The last time Xi met Putin was in February, just weeks before the Russian leader ordered an invasion of Ukraine that left tens of thousands of people dead and sowed chaos in the global economy.
At that meeting at the opening of the Winter Olympics, Xi and Putin announced a “borderless” partnership, backed each other over confrontations over Ukraine and Taiwan with a promise of greater cooperation against the West.
China has refrained from condemning the Russian operation against Ukraine or describing it as an “invasion”, in line with the Kremlin’s position, which describes the war as a “special military operation”.
“The bigger message is really not that Xi supports Putin, because it was quite clear that Xi supports Putin,” said Professor Steve Tsang, director of the China Institute at the School of Oriental and African Studies in London.
“The biggest signal is that he, Xi Jinping, will leave China for the first time since the epidemic in the run-up to the Party Congress. If there are plots against him, that is when the plots will happen. He is clearly confident that the plots will not happen because he is outside the country.” .
Xi, the son of a communist revolutionary, is preparing to secure a third historic term of leadership at the 20th Communist Party Congress, which begins on October 16. He last left China in January 2020, before the world went into a COVID lockdown. Read more
Kremlin head
After the West imposed the toughest sanctions on Moscow in modern history over the war in Ukraine, Putin said Russia was moving toward Asia after centuries of viewing the West as a crucible of economic growth, technology and war. Read more
Portraying the West as a retreating US-dominated alliance aimed at constraining – or even destroying – Russia, Putin’s worldview chimes with that of Xi, who presents China as an alternative to the US-led order in the post-World War II era.

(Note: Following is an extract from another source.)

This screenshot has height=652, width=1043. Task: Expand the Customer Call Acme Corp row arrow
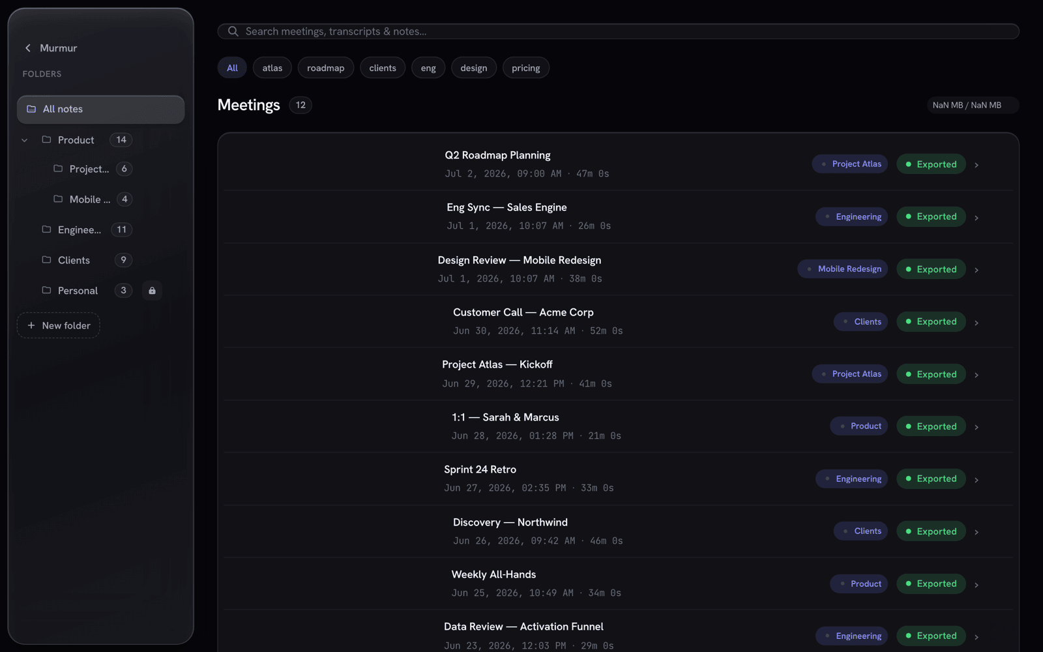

Ushakov, Putin’s aide, said the meeting between Xi and Putin would be “very important.” He did not give further details.
As Europe seeks to move away from Russian energy imports, Putin will seek to increase energy exports to China and Asia.
Putin said last week that a major gas export route to China through Mongolia had been agreed upon. Gazprom (GAZP.MM) It has been studying for years the possibility of constructing a new major gas pipeline – Power Siberia 2 – to travel through Mongolia, bringing Russian gas to China.
It will transport 50 billion cubic meters of gas annually, about a third of what Russia normally sells to Europe – or the equivalent of Nord Stream 1’s annual volume.
The Shanghai Cooperation Organization, which groups Russia, China, India, Pakistan and four Central Asian countries, is set to accept Iran, one of Moscow’s main allies in the Middle East.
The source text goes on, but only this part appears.